* [Problem details]
Please print nothing but the lines from the one containing "The width and" to the final line below, exactly, and no pictures.

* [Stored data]
□ □ □ □

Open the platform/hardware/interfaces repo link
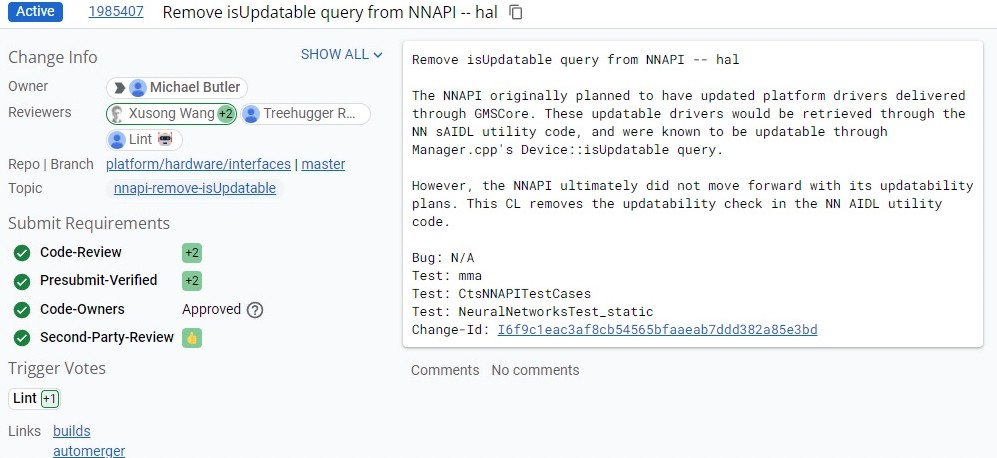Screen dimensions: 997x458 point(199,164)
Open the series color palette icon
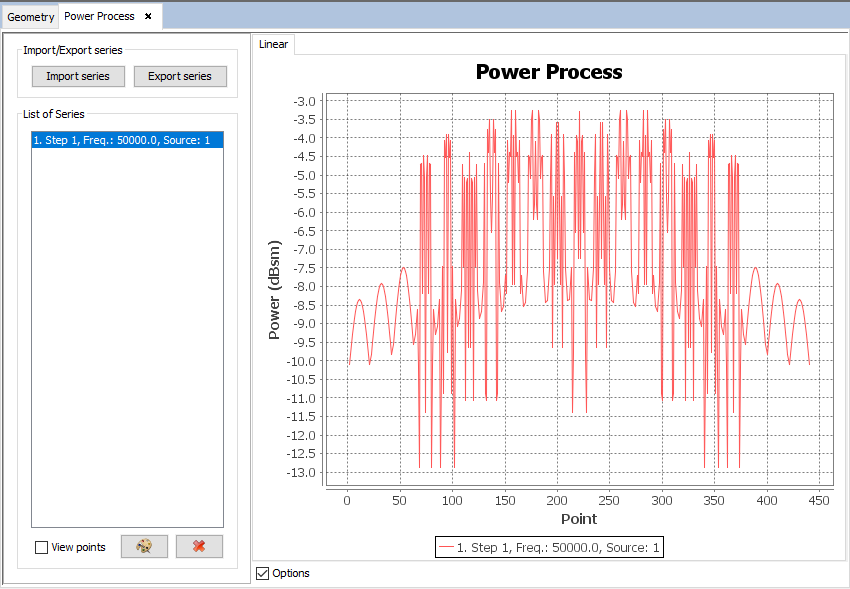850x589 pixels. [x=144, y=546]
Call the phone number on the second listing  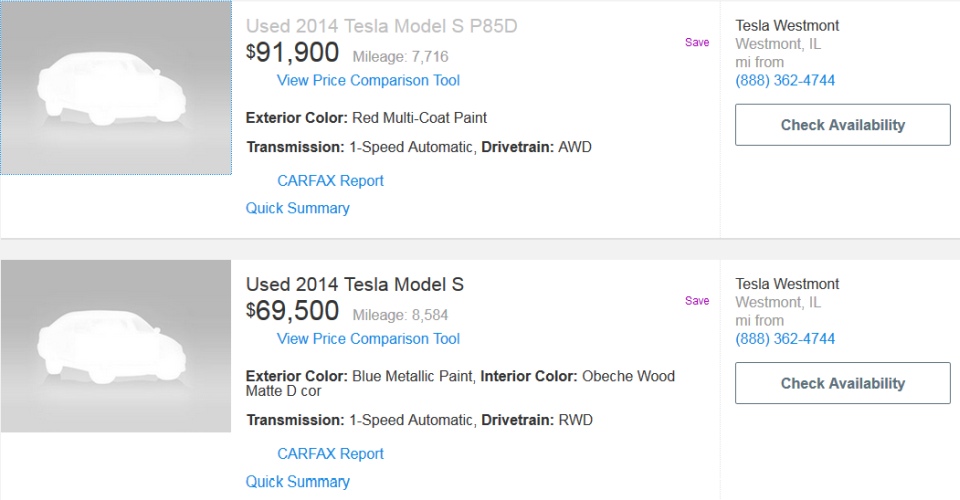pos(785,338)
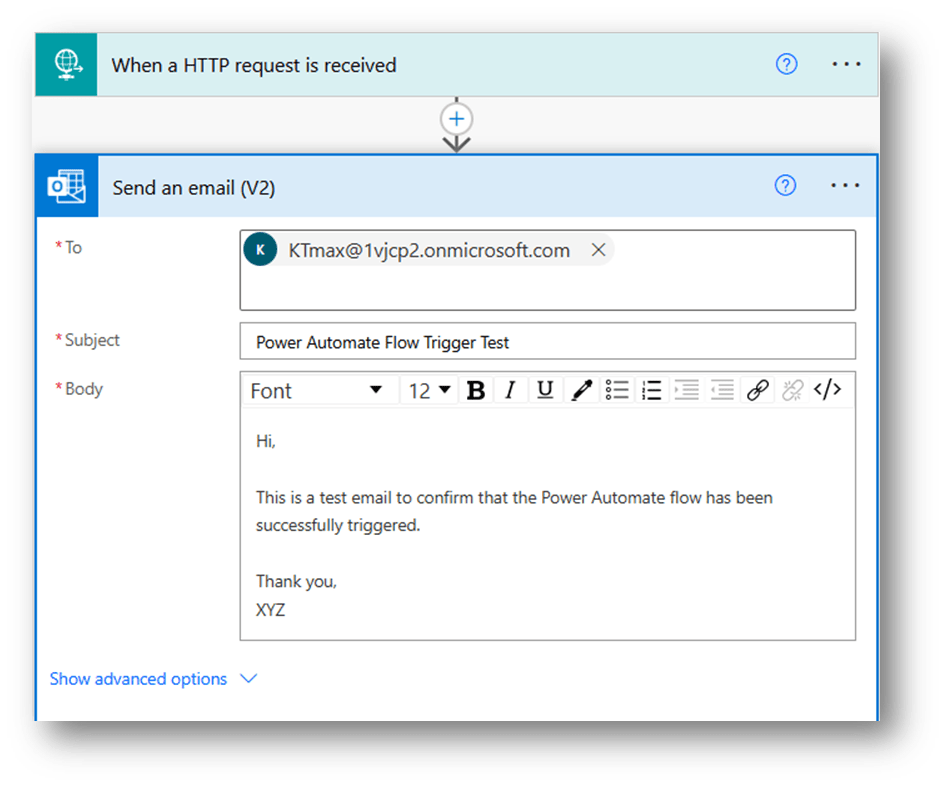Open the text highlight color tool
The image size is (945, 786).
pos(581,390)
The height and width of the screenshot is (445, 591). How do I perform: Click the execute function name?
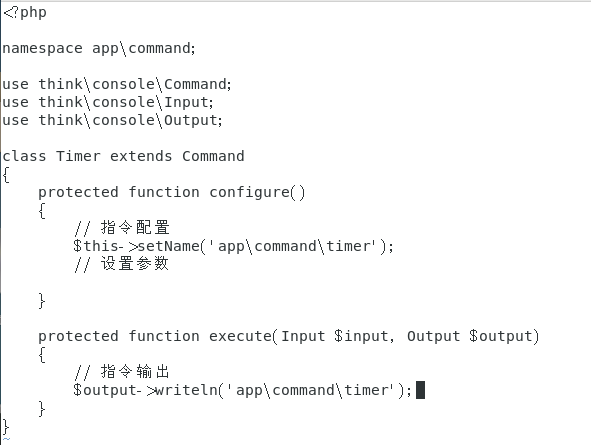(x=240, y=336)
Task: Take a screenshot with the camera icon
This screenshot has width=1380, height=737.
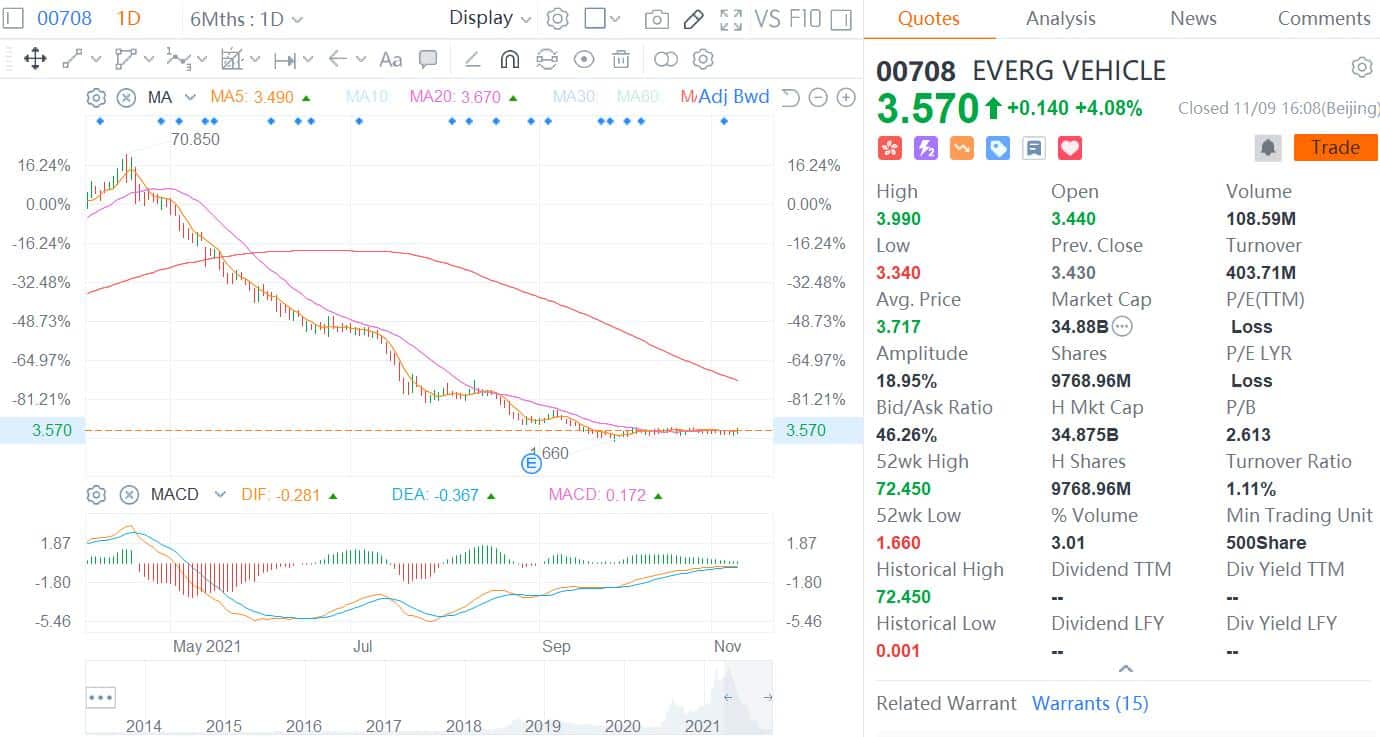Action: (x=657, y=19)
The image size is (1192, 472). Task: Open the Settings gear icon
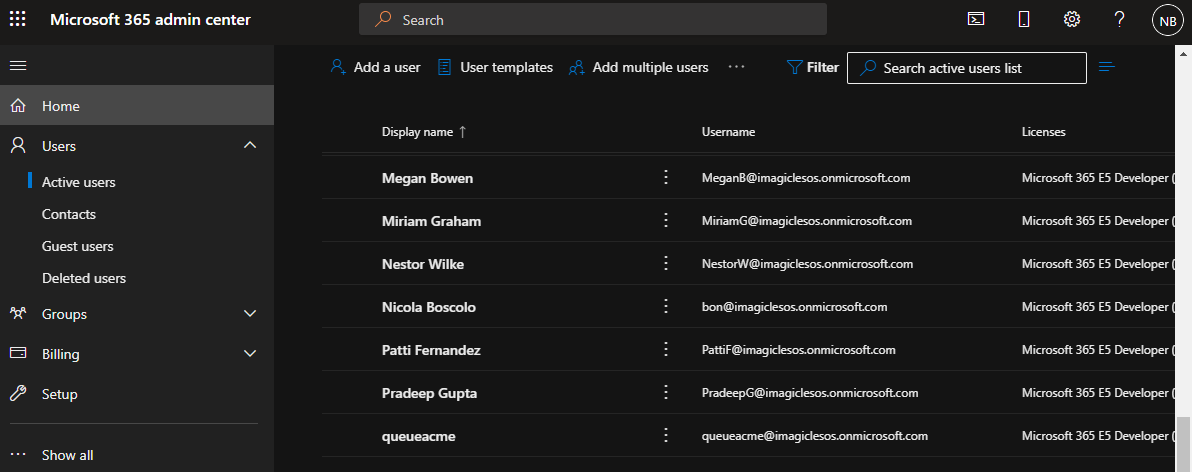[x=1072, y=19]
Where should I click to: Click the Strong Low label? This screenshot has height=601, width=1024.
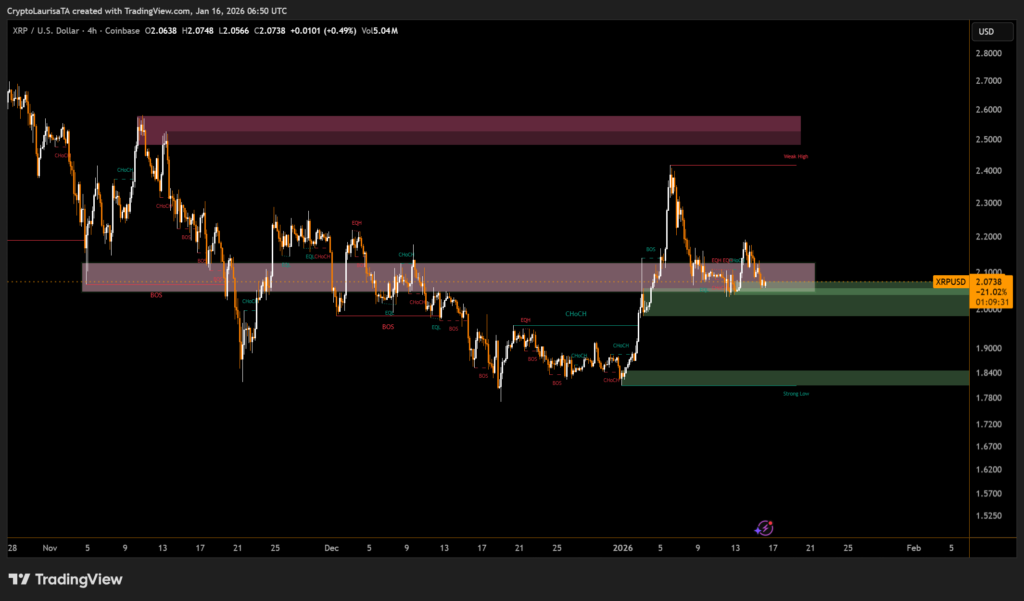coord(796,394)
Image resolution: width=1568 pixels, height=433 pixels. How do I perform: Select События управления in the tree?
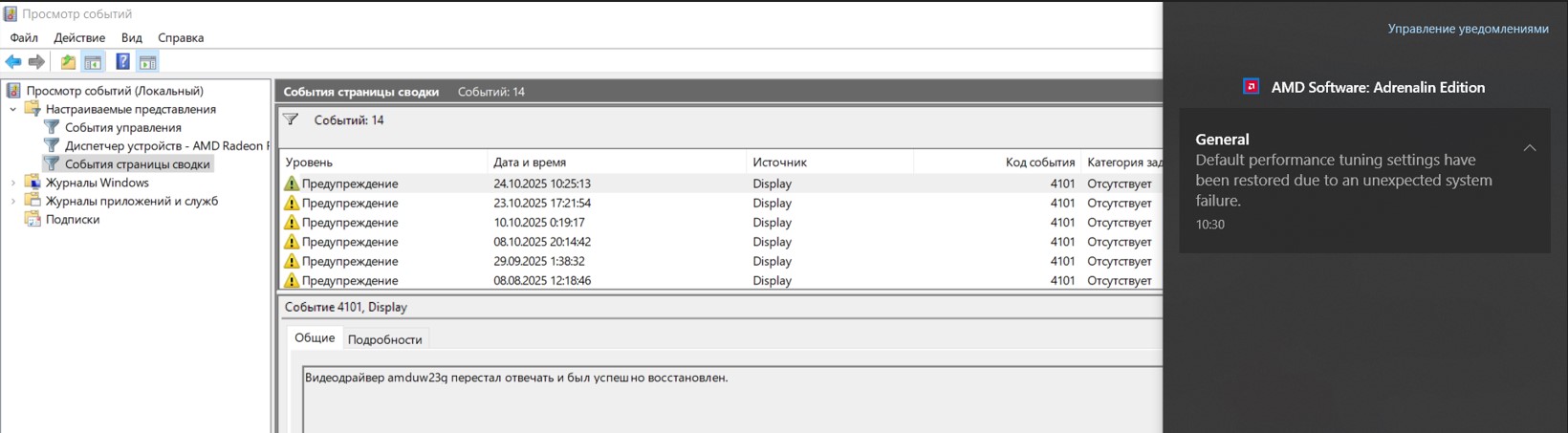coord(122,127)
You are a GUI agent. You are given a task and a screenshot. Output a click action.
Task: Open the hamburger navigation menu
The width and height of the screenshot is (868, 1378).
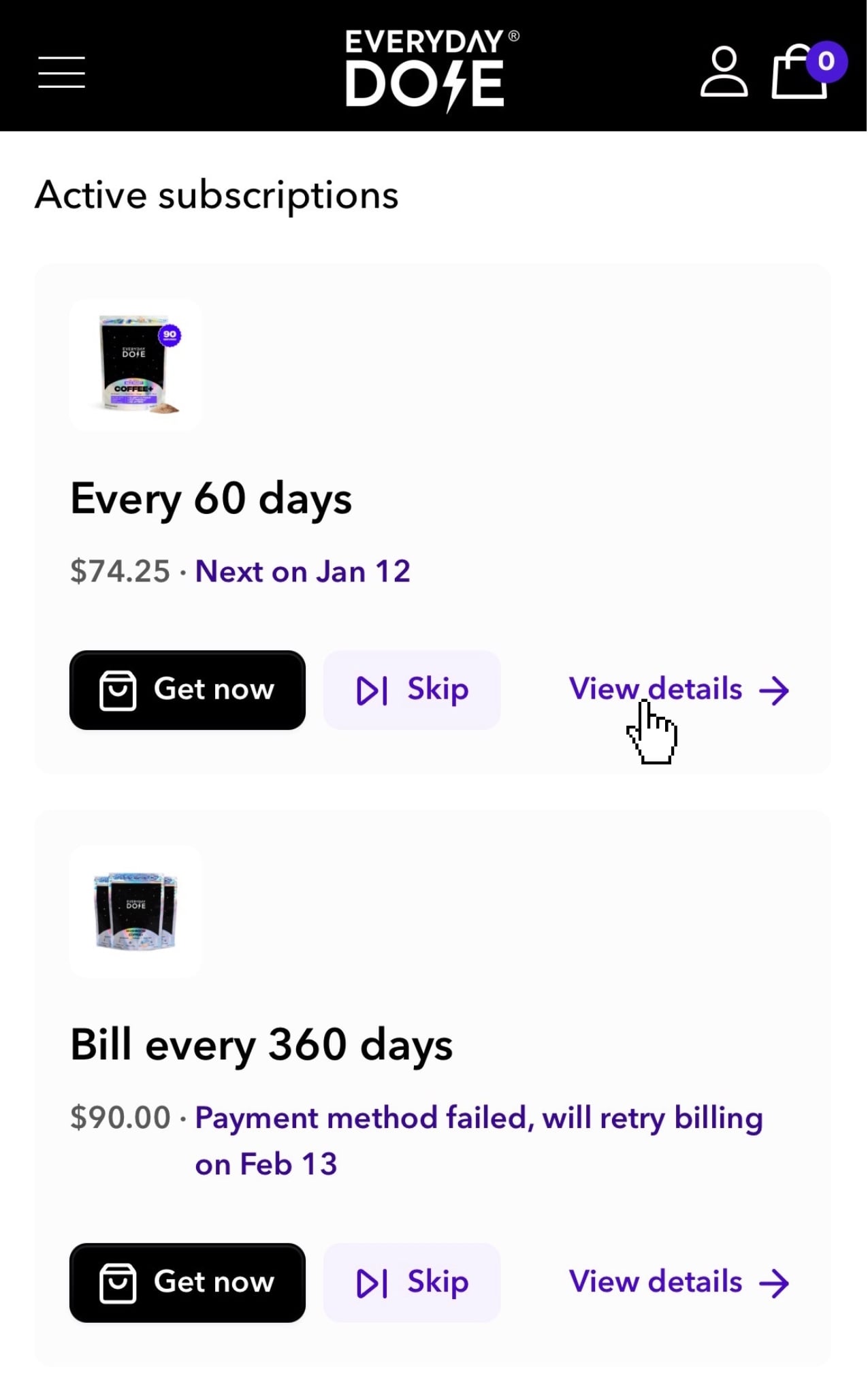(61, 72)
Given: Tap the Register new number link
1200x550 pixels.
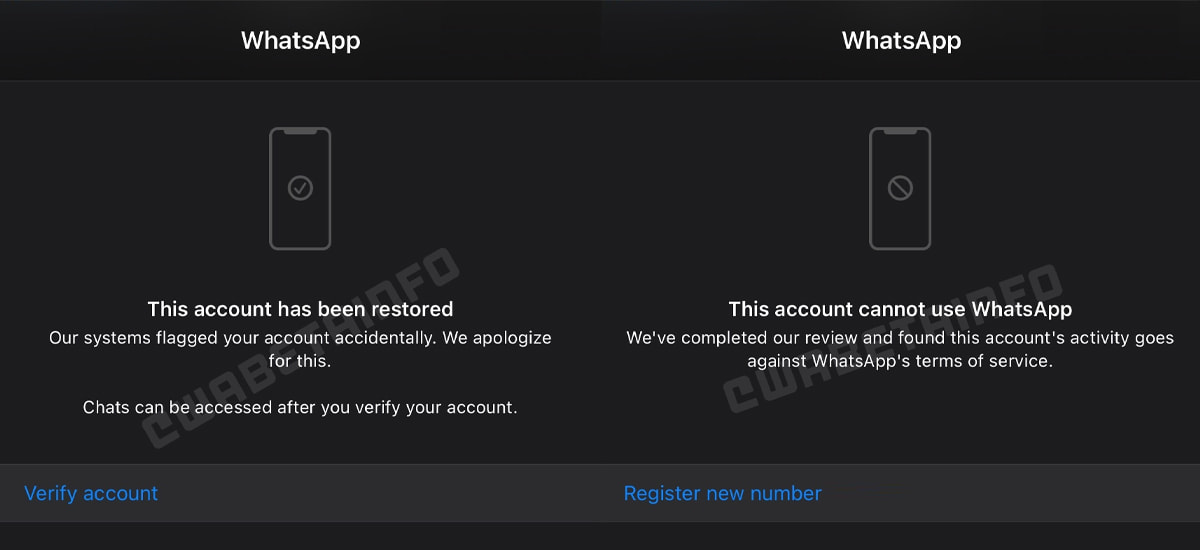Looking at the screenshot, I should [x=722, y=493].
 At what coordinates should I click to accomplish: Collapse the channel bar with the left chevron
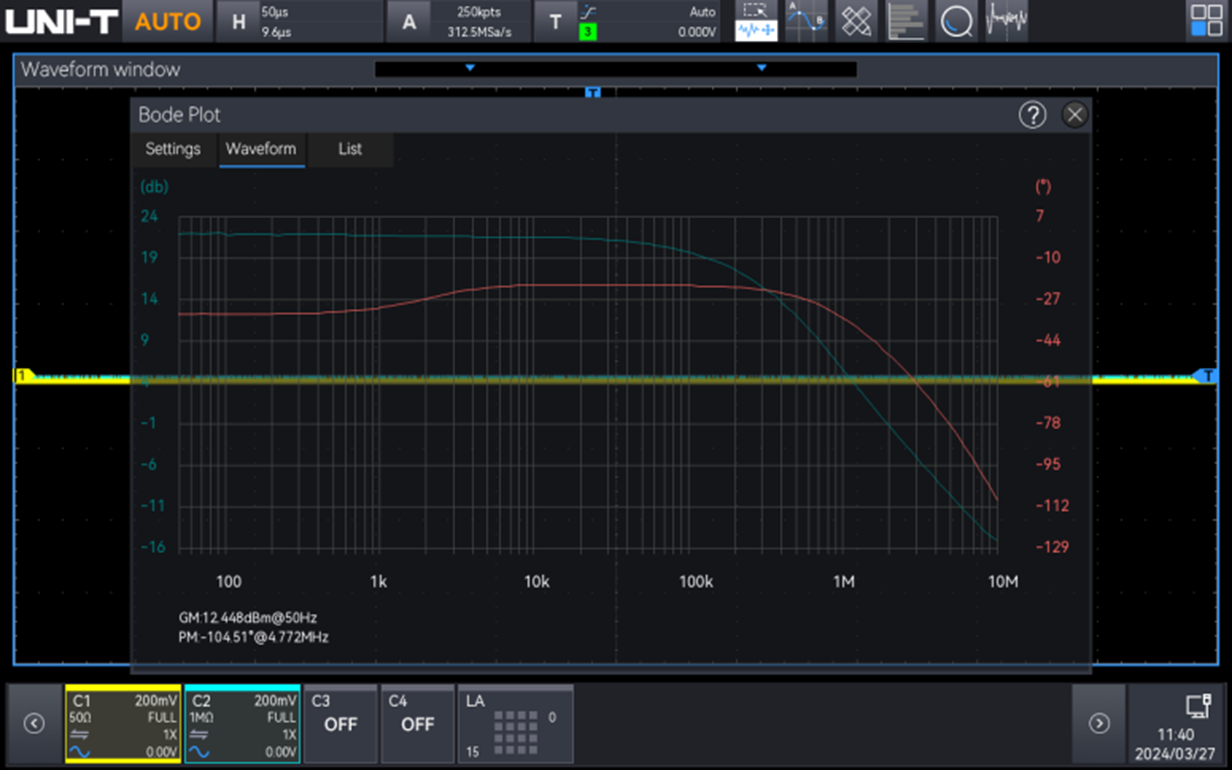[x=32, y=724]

□ □ □ □

* [Written answer]
The width and height of the screenshot is (868, 1378).
(61, 72)
Given: Tap the Register new number link
1200x550 pixels.
Looking at the screenshot, I should [x=722, y=493].
 At what coordinates should I click to accomplish: Collapse the channel bar with the left chevron
[x=32, y=724]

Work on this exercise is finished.